= Data listing =
═══

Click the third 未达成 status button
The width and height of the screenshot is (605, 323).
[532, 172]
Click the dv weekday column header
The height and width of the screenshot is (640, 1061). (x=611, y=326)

═══

= What this task involves =
Rewrite every line of the listing above as a numbered list, skipping any blank lines.

= Written answer =
1. Click the third 未达成 status button
2. The width and height of the screenshot is (605, 323).
3. [532, 172]
4. Click the dv weekday column header
5. The height and width of the screenshot is (640, 1061). (x=611, y=326)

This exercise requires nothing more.